Talk by Margaret Deuchar (Bangor)

by Jeanette Sakel

On Wednesday the renowned linguist Margaret Deuchar (professor at Bangor University) will join us for our Bristol Centre for Linguistics Seminar. Her talk is entitled Factors favouring the production of bilingual vs. monolingual clauses by Welsh-English bilingual speakers

This will be interesting for students at all level! You’re all invited to join us for this event:

1-2pm in 5E8 on Wednesday, 13.3.2013

This is Margaret’s abstract:

In the thirty years since Poplack’s (1980) groundbreaking results on the factors favouring intrasentential code-switching there has been little exploitation of developments in corpus linguistics to perform automatic analysis on large datasets in the public domain.   I report on the results of an automatic analysis of the Welsh-English corpus Siarad (http://talkbank.org/data/BilingBank/Bangor) collected from 151 speakers and consisting of about half a million words.
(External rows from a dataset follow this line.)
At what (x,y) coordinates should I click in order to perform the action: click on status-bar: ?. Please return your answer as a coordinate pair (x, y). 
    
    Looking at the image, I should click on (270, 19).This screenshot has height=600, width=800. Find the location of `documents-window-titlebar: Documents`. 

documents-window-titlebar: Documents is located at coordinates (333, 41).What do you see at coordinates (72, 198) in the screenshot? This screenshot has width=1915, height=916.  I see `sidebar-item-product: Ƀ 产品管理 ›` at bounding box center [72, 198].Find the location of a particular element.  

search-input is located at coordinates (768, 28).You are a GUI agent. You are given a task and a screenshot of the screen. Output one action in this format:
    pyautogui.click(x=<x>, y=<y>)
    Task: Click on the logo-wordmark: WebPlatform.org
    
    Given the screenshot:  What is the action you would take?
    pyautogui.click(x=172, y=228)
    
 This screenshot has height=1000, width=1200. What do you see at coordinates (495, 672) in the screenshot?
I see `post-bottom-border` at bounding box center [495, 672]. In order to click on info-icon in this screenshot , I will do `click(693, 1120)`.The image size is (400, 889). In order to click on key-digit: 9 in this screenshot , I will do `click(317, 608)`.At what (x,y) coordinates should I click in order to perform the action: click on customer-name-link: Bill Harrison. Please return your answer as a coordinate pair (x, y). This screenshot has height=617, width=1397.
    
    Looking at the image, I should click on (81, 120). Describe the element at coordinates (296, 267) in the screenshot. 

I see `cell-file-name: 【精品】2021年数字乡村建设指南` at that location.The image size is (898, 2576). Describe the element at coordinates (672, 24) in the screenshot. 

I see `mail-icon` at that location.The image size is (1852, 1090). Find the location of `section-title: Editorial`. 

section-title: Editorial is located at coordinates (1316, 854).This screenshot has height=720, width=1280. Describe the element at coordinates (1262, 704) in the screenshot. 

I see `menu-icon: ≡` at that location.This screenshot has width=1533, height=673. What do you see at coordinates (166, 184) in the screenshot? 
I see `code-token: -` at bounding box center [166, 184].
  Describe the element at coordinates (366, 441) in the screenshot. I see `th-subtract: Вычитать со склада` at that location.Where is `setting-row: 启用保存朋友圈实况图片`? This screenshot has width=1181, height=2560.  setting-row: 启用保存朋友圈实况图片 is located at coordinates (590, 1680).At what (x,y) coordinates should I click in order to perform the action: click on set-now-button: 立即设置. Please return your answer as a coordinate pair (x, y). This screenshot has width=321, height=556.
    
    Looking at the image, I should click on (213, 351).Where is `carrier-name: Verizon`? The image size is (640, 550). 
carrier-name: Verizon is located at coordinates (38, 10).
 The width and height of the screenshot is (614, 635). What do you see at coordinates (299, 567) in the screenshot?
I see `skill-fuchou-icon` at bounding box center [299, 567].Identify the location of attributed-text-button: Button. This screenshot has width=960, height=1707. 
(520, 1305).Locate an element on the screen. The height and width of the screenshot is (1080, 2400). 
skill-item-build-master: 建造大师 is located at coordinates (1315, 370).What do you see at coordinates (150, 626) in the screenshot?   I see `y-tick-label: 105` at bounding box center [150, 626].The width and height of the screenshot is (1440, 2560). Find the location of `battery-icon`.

We aimed to determine whether proficiency in the two languages was as much a factor in our data as in Poplack’s, but also to identify the role of age, gender, the language of education, social network and attitudes to code-switching.  We used an automatic glossing mechanism to extract all the finite bilingual and monolingual clauses in the data and then performed a statistical analysis using ‘R’ to relate social factors to the production of bilingual vs. monolingual clauses. Our results showed that those speakers who had acquired Welsh and English simultaneously from an early age produced more bilingual clauses (i.e. more intrasentential code-switching) than those who had acquired one language later than the other.  Age was also a factor in that younger speakers (who additionally reported a higher self-assessed proficiency in English) were more likely to code-switch.  Gender was not an influential factor.  Speakers who reported speaking both Welsh and English to their primary contacts were more likely to code-switch than those who reported using only one language in their social network. Finally, those who reported avoiding code-switching were generally found to use fewer bilingual clauses than those who did not think it important to keep the languages separate.